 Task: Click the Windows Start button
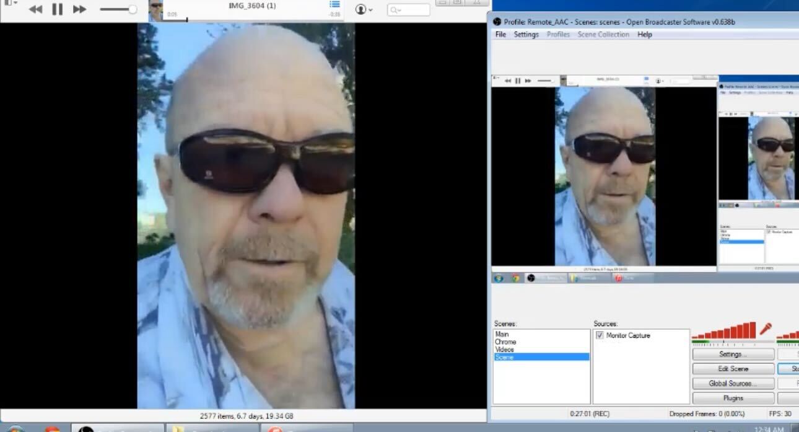[x=15, y=429]
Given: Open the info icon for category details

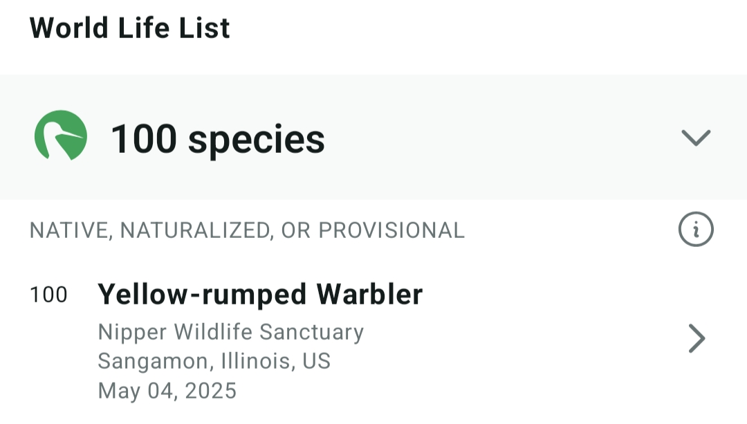Looking at the screenshot, I should (696, 230).
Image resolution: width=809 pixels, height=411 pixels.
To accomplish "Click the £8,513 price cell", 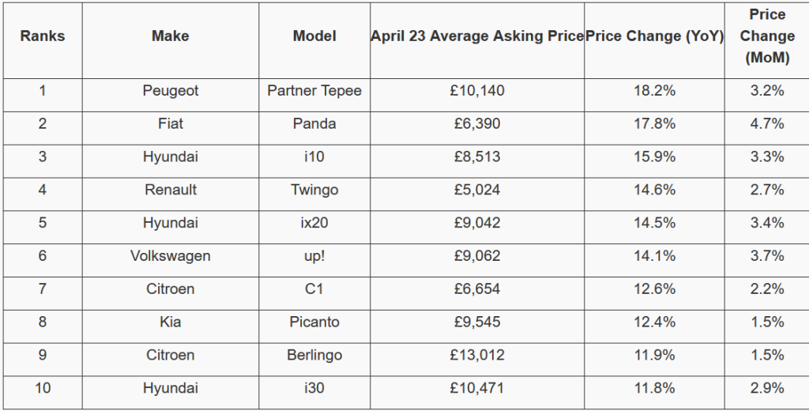I will click(477, 157).
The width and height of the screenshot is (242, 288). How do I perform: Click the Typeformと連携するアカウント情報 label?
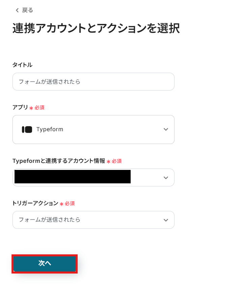[59, 161]
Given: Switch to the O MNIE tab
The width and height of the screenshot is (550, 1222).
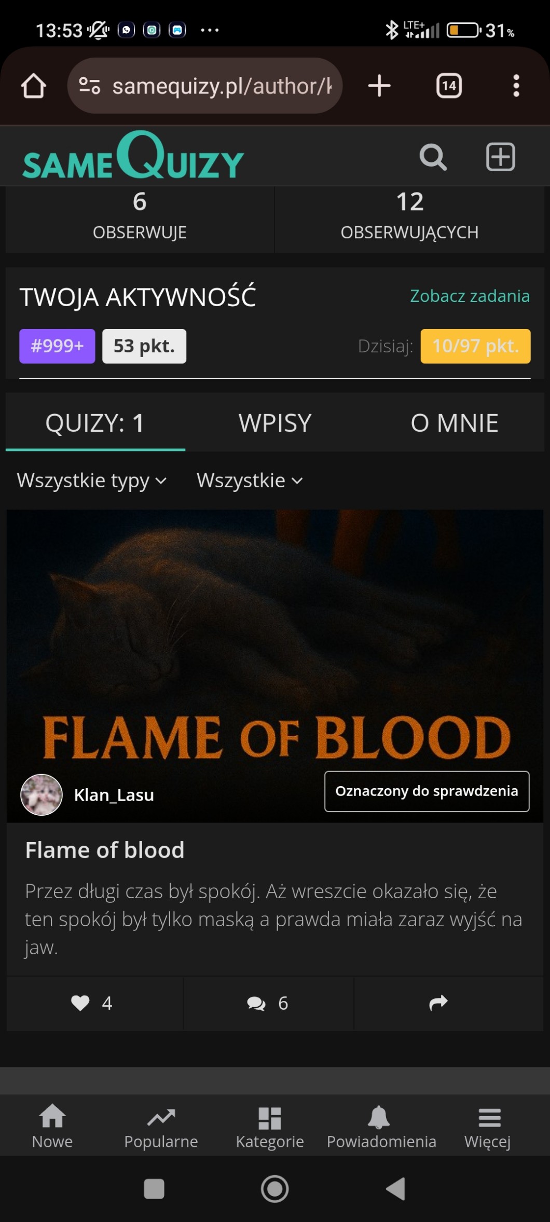Looking at the screenshot, I should tap(455, 423).
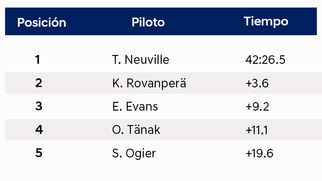Click the Posición column header

tap(42, 23)
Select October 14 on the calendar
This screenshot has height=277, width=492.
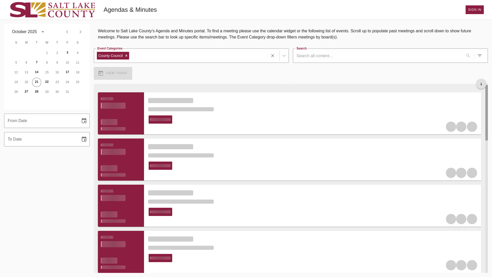tap(37, 72)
━━━━━━━━━━
# WHAT THE EXERCISE ASKS
Pictures excluded, write out exactly and only the lines of the material from the one containing "Select October 14 on the calendar" up to and including the last line.

# RESULT
Select October 14 on the calendar
This screenshot has height=277, width=492.
tap(37, 72)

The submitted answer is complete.